Monday, August 9, 2010

Depressed

Hi class,
I have had a very ruff week. I just learned that we are eliminating our business office and coverting to a RBO. This means that I had to tell 5 of my co-workers that their job no longer exsists here. What does this mean for me? Well, In March I was promoted to Business Office Manager, that job will no longer exsists. I will now be what they called a team leader. I have worked for this company for almost 9 years. I am also worried about writing my paper since all I can think about are the problems at work and the ones I am currently having at home. Right now I think this is freewriting lol. I am so unsure about how the next month is going to go. I just feel really overwhelmed right now.
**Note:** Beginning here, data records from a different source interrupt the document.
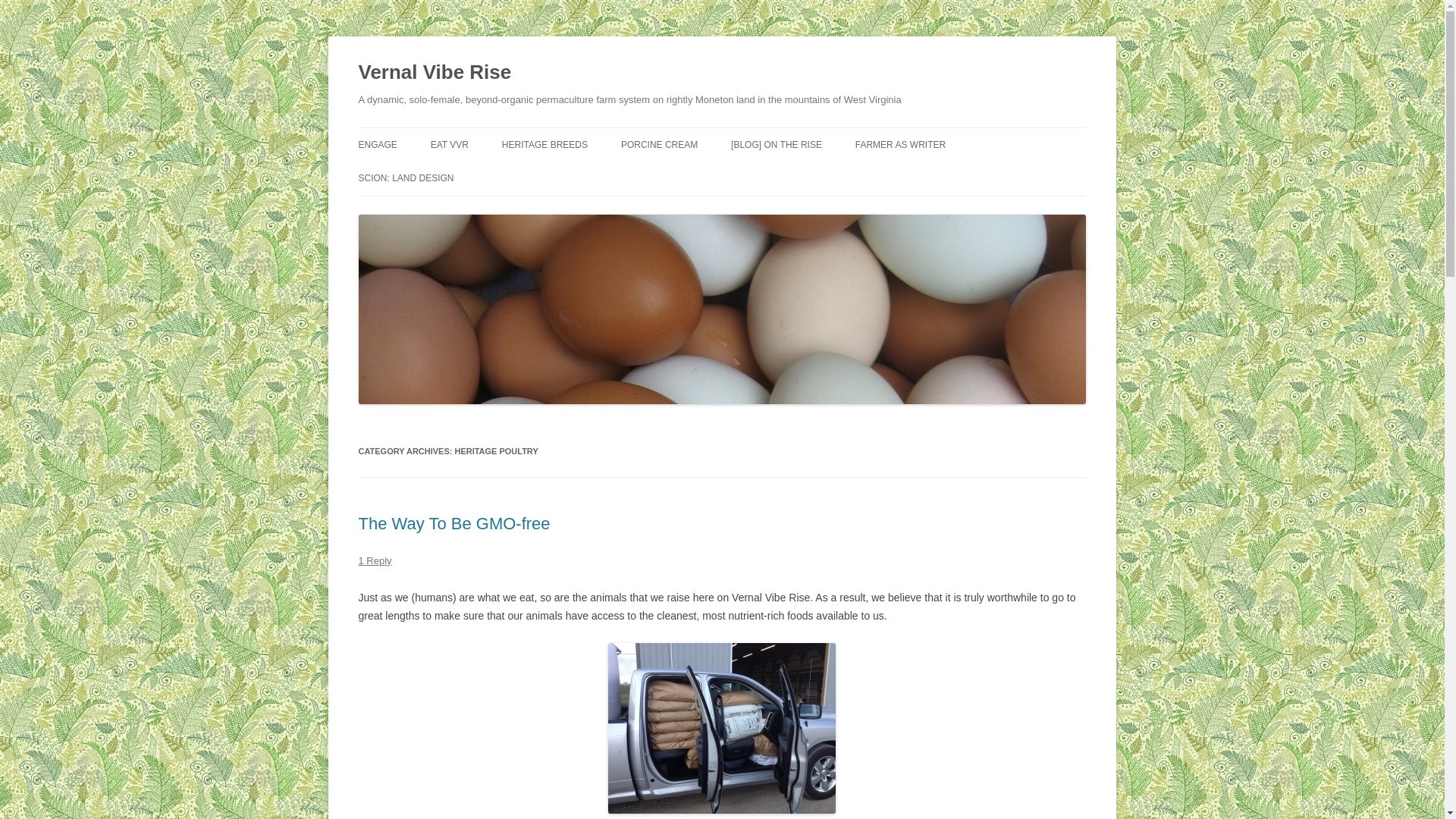
SCION: LAND DESIGN (405, 177)
LARD LIPS (697, 176)
VVR ETHICS (433, 176)
PORCINE CREAM (659, 144)
1 Reply (374, 560)
The Way To Be GMO-free (454, 523)
FARMER AS WRITER (900, 144)
KARAKACHAN LGDS (577, 176)
HERITAGE BREEDS (545, 144)
BUY ONLINE (506, 176)
EAT VVR (449, 144)
PUBLISHED WORK (931, 176)
ENGAGE (377, 144)
Vernal Vibe Rise (434, 72)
I am so worried about what is going to happen to the people whom became my second family and how their lives are going to be. I am so overwhelmed with school and finding it hard to concentrate. I am really trying though. I am trying to keep focused.
Kim

Sunday, August 1, 2010

PLAGIARISM

Plagiarism is using someone elses thoughts and ideas and not giving them the credit they deserve. I worked in this restaurant about 10 years ago and wrote a trainging manual for them. I was waiting for their decision on whether or not they were going to use it. To my surprise they went ahead and rearanged the words but the idea was the same and I received no credit for it. This was very upsetting but there was nothing I could do. I didn't keep a copy trusting them to do the right thing. It is important that when we do research that we give the authors the proper credit for the work that they have done. That is why we citate them. Sites like Wiki are not liable sites since people who go on this site can edit the authors original idea or fact. It important that we always keep our ideas fresh and not use previous ideas in our past or future clases. I am learning how to use proper citation this is my second term at Kaplan and writing papers is not my specialty. I am always learning something new in this class.

Thursday, July 22, 2010

Challanges

Hi Everyone,
Since I have come back from vacation things have seemed to exploid. I just found out that my job may be eliminated. I just recently was promoted to Business office manager in March and have worked in this company for almost 9 years. They are thinking of having central billing office's AGH. I know my Administrator told me now to stress about it but i can't help not too. I also found out that my best friend might being moving back to Costa Rica and I dont know what to do without him. He is always there when I need him and I can't stand the thought that I would not be able to see him. I hope there will be some positve information in the next two weeks. All I can do is pray. Definitley a lot of yoga.